--- Extrait ---

Quand les soignants interrompent leur travail pour applaudir, c'est le signal qu'un patient est guéri du Covid-19, au parc des expositions de Madrid mué en hôpital de campagne où plus de mille malades sont alités.

A quelques minutes de l'aéroport, l'enceinte d'Ifema Foire de Madrid abrite habituellement congrès, concerts et défilés de mode.

Mais depuis le 21 mars, le nom "Ifema" ne sert plus qu'à désigner l'hôpital provisoire monté en hâte par l'armée et par la région de Madrid, la plus endeuillée d'Espagne avec près de 5.000 morts du nouveau coronavirus sur les près de 11.000 recensés dans le pays.

Sous la lumière crue des néons du pavillon 9, une infirmière seulement masquée s'arrête net en atteignant l'une des lignes jaunes qui délimitent la zone dite "sale", contaminée, où n'évoluent que des soignants entièrement protégés.

Des cloisons amovibles séparent des unités de douze lits blancs, distants de deux mètres les uns des autres et parfois équipés de bouteilles d'oxygène. Une malade dort profondément, une autre pianote sur son téléphone, une troisième pèle une orange.

Trois patients masqués attendent, assis. Ils ont été déclarés guéris. Et les applaudissements fusent quand ils se lèvent pour partir.

"Il y a déjà eu 900 personnes guéries dans cet hôpital où plus de 2.000 patients sont passés" et huit sont morts, dit à l'AFP Fernando Prados, coordinateur général de la structure, montée pour décongestionner des hôpitaux débordés.

Censée abriter à terme 5.500 lits, elle s'est "arrêtée pour le moment à 1.500", explique-t-il, parce que les hôpitaux de la région voient, peu à peu, diminuer l'affluence aux urgences.

- Trois gants pour chaque main -

Maria Sanchez Fernandez, une infirmière de 29 ans, désinfecte chaque jour soigneusement l'écran facial de protection en plastique sur lequel elle a écrit son nom.

"Au début, on nous donnait quatre gants (à enfiler les uns sur les autres, NDLR), maintenant ils disent que deux sont suffisants. Dans le doute, j'en mets trois, c'est ma santé d'abord", dit cette infirmière travaillant habituellement dans un centre de santé, et venue comme "volontaire".

Egalement âgée de 29 ans, Maria Luisa Prados Jimenez fait partie d'un bataillon de jeunes internes, en dernière année de médecine, réquisitionnés pour Ifema tout en poursuivant leurs gardes dans les véritables hôpitaux de la ville.

--- Données fournies ---

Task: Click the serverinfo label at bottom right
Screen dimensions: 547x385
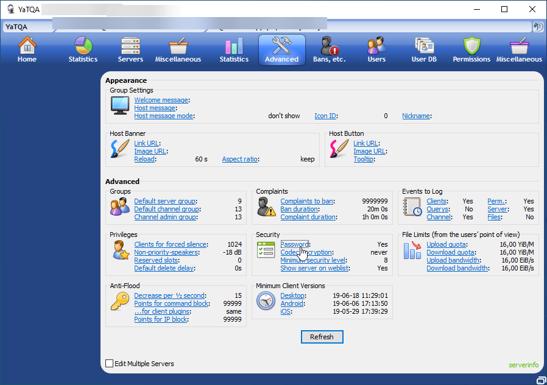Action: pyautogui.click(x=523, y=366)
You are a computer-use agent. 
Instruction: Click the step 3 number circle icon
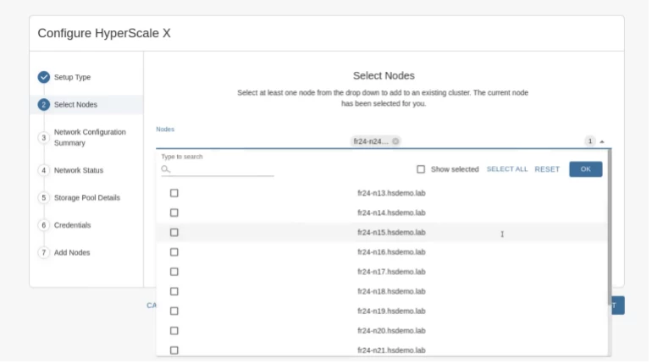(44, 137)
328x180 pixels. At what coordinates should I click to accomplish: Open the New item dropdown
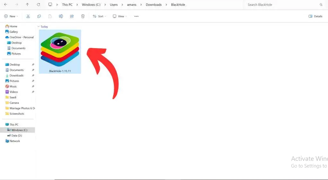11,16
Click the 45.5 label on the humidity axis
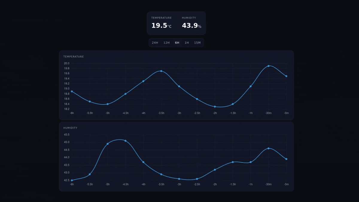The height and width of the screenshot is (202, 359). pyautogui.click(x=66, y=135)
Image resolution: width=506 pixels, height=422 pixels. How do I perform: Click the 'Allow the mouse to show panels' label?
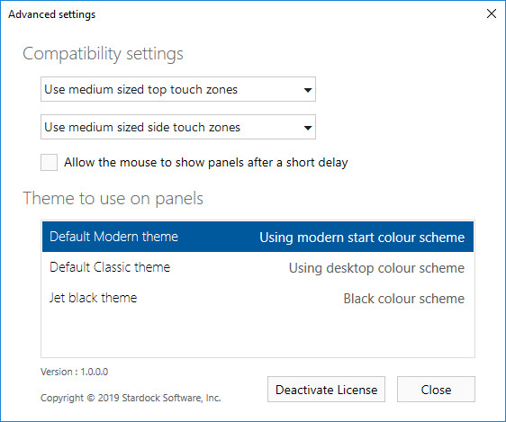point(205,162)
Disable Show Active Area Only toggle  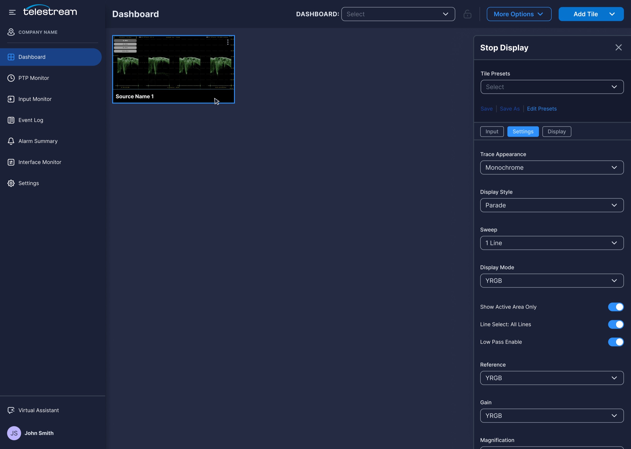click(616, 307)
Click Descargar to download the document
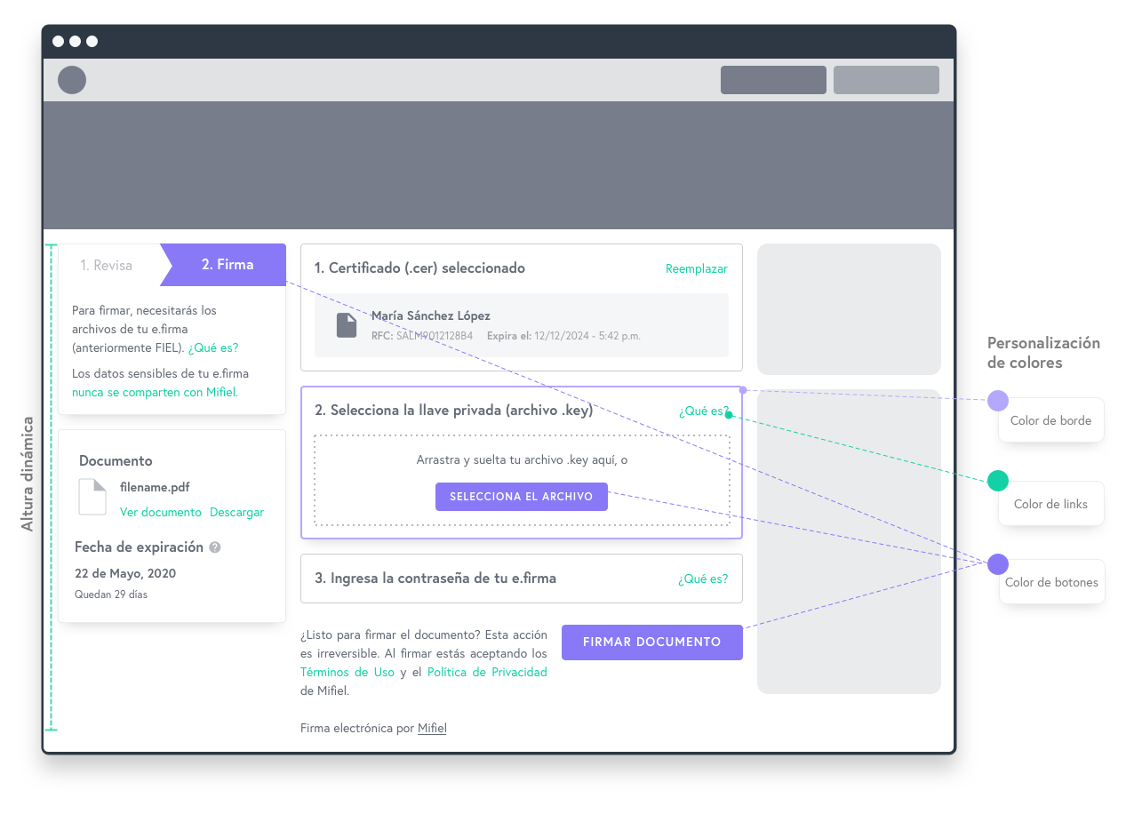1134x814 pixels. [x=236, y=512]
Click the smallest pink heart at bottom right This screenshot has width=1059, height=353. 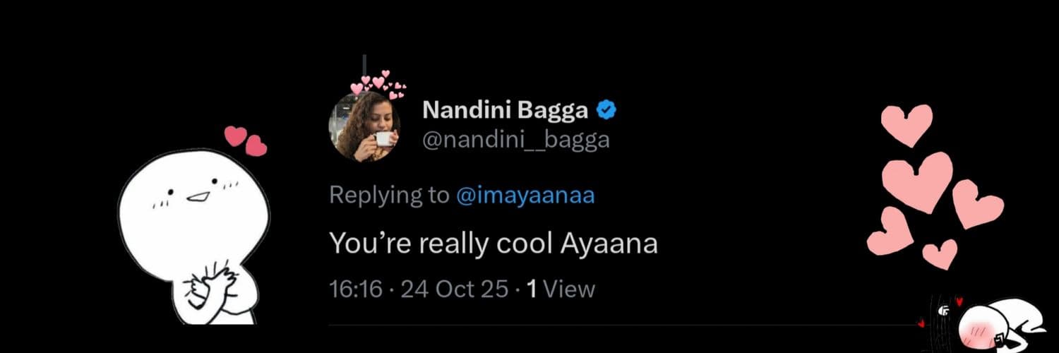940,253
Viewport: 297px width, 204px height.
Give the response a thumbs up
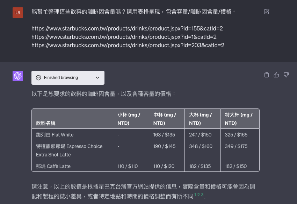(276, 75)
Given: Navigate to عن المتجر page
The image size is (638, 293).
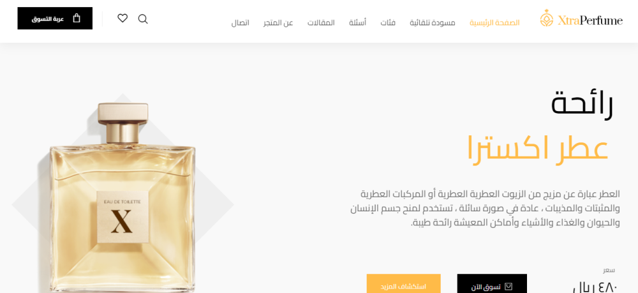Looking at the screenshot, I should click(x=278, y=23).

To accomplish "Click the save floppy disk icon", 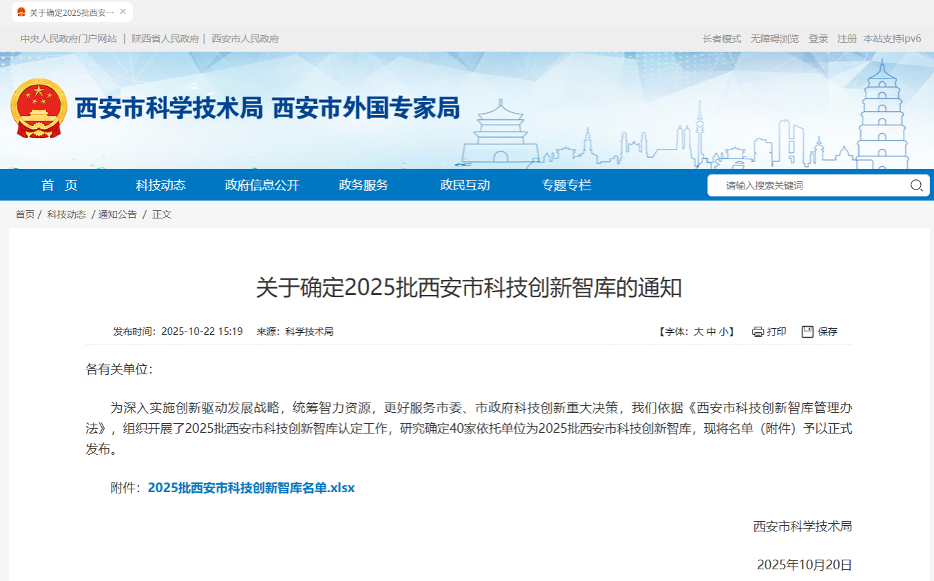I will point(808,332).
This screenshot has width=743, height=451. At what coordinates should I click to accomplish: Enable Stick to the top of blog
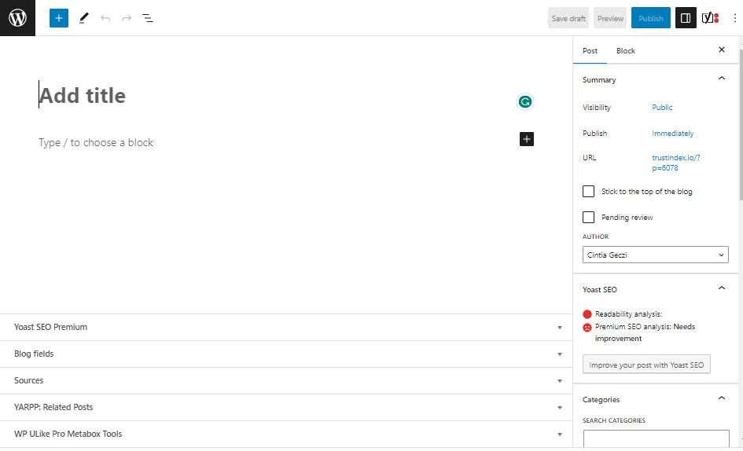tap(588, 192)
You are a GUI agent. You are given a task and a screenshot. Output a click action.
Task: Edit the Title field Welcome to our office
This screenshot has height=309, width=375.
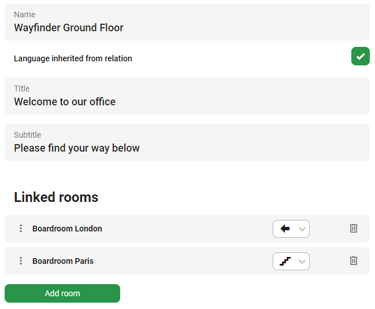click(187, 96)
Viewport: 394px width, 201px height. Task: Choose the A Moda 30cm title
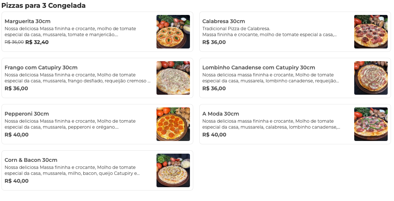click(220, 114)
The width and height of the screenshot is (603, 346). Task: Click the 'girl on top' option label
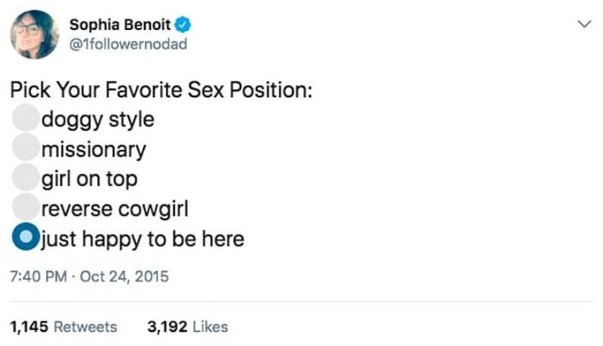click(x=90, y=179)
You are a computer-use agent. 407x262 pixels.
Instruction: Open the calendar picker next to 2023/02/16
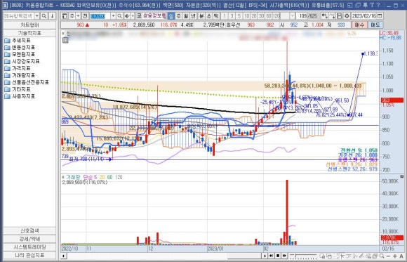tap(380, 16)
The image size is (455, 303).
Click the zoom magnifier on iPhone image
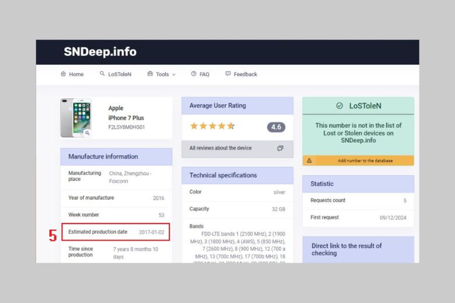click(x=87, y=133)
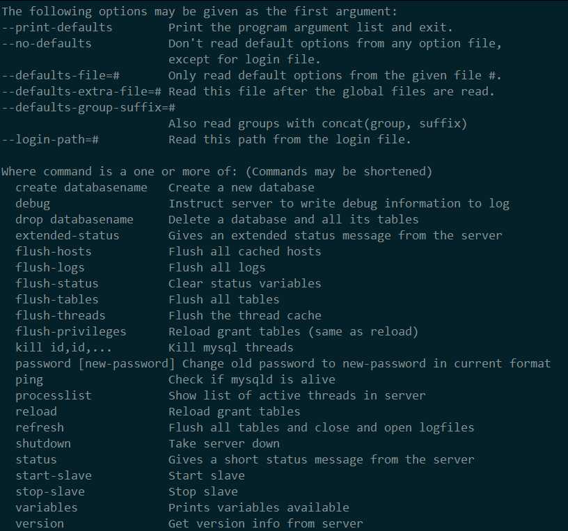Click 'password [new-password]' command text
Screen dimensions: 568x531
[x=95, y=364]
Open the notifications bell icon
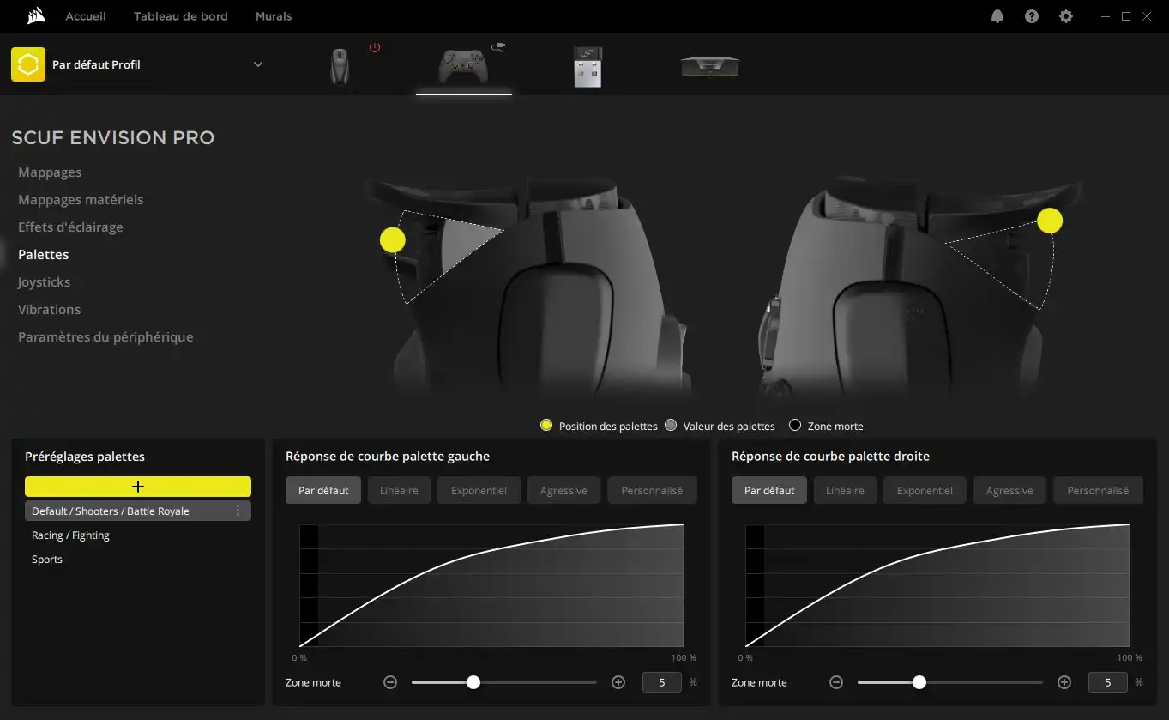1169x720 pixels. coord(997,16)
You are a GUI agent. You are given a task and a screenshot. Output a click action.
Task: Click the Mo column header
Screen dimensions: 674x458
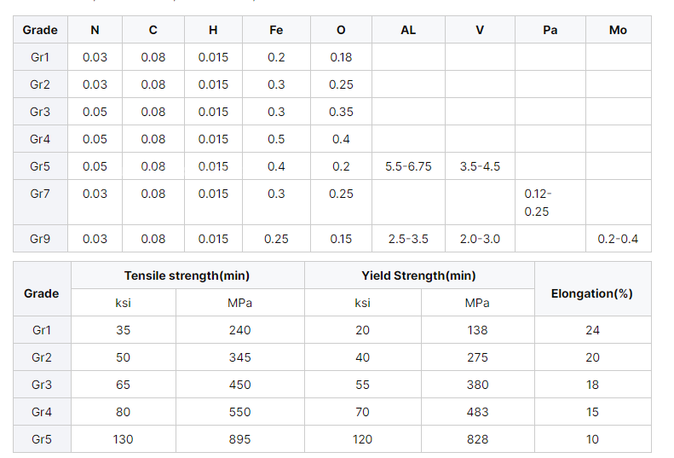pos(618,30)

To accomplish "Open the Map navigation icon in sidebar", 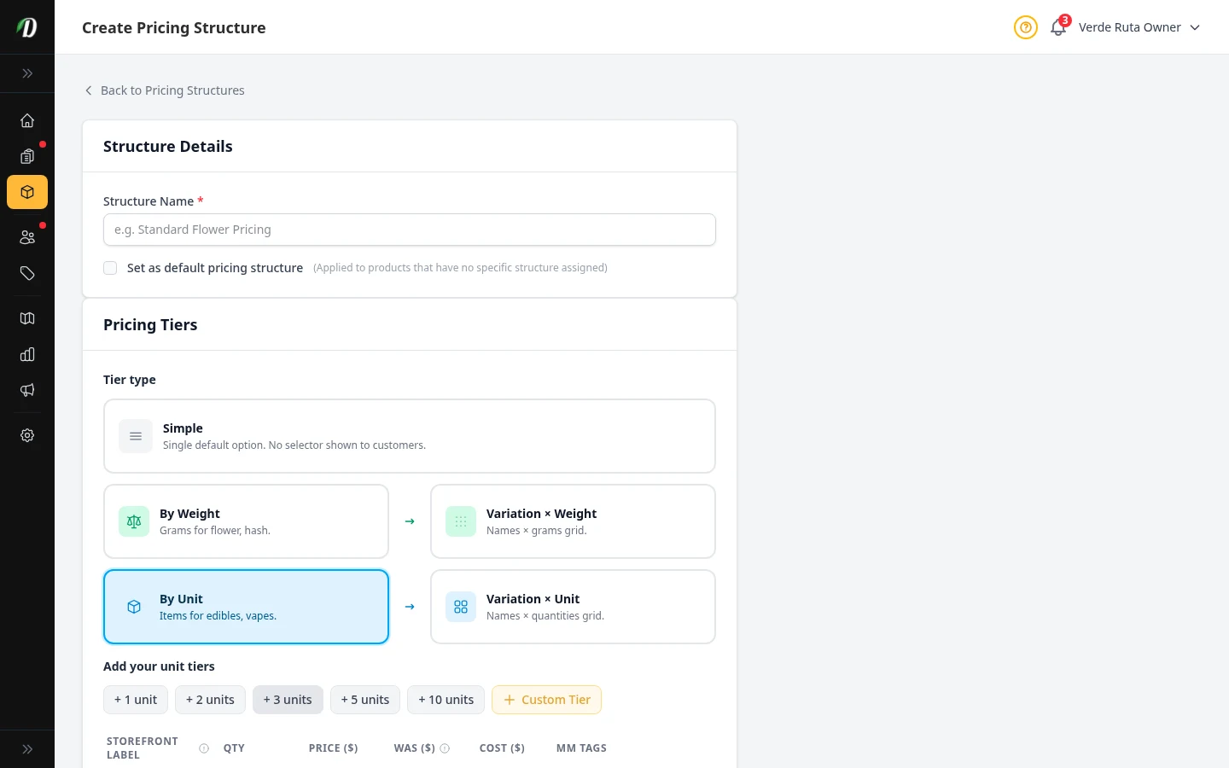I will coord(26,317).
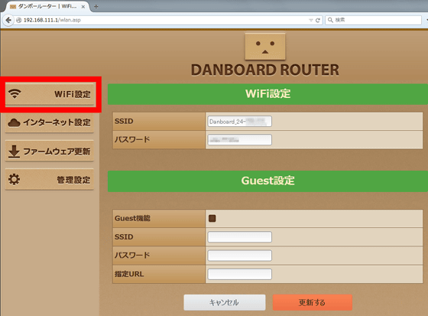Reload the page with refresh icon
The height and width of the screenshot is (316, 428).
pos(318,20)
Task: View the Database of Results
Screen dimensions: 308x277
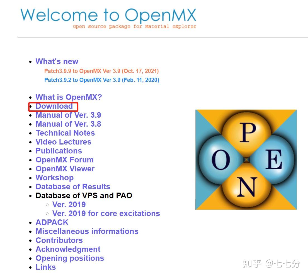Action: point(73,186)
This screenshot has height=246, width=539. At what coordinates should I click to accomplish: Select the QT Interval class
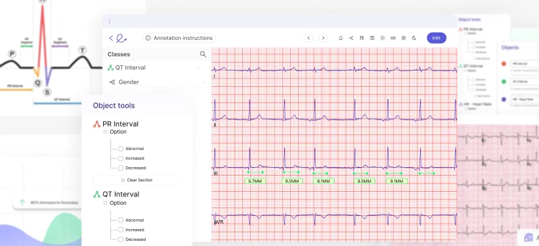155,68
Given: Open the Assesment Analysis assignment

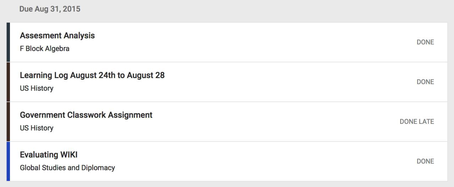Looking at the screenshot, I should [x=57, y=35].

---

▶ **Travail demandé**:
**a.** Relevez toutes les personnes désignées par leur nom dans l'extrait sur l'hôpital de l'Ifema.
**b.** Répondez brièvement aux questions suivantes à partir de l'extrait :
(i) Depuis quelle date le nom « Ifema » désigne-t-il l'hôpital provisoire ?
(ii) Combien de lits compte chaque unité délimitée par les cloisons amovibles ?
(iii) Combien de gants Maria Sanchez Fernandez enfile-t-elle ?

▶ **Réponses par tâche**:
**a.**
Fernando Prados
Maria Sanchez Fernandez
Maria Luisa Prados Jimenez

**b.**
(i) Depuis le 21 mars.
(ii) Douze lits.
(iii) Trois gants.